• _About this exercise_
A word-for-word transcription of the whole listing is required.

===== Data excerpts =====

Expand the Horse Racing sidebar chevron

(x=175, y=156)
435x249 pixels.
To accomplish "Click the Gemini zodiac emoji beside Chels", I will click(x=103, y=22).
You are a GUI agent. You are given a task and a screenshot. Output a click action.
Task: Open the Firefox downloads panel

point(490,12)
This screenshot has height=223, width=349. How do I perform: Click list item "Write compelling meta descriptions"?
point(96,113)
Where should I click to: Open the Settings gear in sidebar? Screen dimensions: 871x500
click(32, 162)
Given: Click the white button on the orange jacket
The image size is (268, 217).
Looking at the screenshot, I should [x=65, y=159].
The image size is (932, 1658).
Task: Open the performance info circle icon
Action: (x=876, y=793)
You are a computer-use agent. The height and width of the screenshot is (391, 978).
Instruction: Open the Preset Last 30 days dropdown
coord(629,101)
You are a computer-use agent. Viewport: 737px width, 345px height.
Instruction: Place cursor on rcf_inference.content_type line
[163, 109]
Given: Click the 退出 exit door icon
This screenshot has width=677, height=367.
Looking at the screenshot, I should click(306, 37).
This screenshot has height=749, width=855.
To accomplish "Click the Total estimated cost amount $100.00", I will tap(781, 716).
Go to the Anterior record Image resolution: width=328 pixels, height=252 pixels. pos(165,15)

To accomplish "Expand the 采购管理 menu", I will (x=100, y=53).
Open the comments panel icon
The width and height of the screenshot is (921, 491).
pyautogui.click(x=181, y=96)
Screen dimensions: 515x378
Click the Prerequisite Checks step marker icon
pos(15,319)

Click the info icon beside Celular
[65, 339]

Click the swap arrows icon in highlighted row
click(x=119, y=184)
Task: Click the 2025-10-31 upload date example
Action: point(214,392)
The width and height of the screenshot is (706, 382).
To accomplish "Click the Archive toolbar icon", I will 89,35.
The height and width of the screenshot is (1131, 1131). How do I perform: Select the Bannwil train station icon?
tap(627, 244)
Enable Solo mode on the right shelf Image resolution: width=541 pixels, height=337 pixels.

=====

• _Response for this exercise_
Expand the Horse Racing sidebar chevron

(x=175, y=156)
435x249 pixels.
To accomplish "Click the Gemini zodiac emoji beside Chels", I will click(x=103, y=22).
You are a GUI agent. You are given a task and a screenshot. Output a click action.
Task: Open the Firefox downloads panel

point(490,12)
This screenshot has height=223, width=349. How do I perform: Click list item "Write compelling meta descriptions"?
point(96,113)
Where should I click to: Open the Settings gear in sidebar? Screen dimensions: 871x500
click(32, 162)
Given: Click the white button on the orange jacket
The image size is (268, 217).
Looking at the screenshot, I should [x=65, y=159].
The image size is (932, 1658).
Task: Open the performance info circle icon
Action: (x=876, y=793)
You are a computer-use agent. The height and width of the screenshot is (391, 978).
Instruction: Open the Preset Last 30 days dropdown
coord(629,101)
You are a computer-use agent. Viewport: 737px width, 345px height.
Instruction: Place cursor on rcf_inference.content_type line
[163, 109]
Given: Click the 退出 exit door icon
This screenshot has width=677, height=367.
Looking at the screenshot, I should click(306, 37).
This screenshot has height=749, width=855.
To accomplish "Click the Total estimated cost amount $100.00", I will tap(781, 716).
Go to the Anterior record Image resolution: width=328 pixels, height=252 pixels. pos(165,15)

To accomplish "Expand the 采购管理 menu", I will (x=100, y=53).
Open the comments panel icon
The width and height of the screenshot is (921, 491).
pyautogui.click(x=181, y=96)
Screen dimensions: 515x378
Click the Prerequisite Checks step marker icon
pos(15,319)

Click the info icon beside Celular
[65, 339]

Click the swap arrows icon in highlighted row
click(x=119, y=184)
Task: Click the 2025-10-31 upload date example
Action: point(214,392)
The width and height of the screenshot is (706, 382).
To accomplish "Click the Archive toolbar icon", I will 89,35.
The height and width of the screenshot is (1131, 1131). How do I perform: Select the Bannwil train station icon?
tap(627, 244)
Enable Solo mode on the right shelf Image resolution: width=541 pixels, height=337 pixels.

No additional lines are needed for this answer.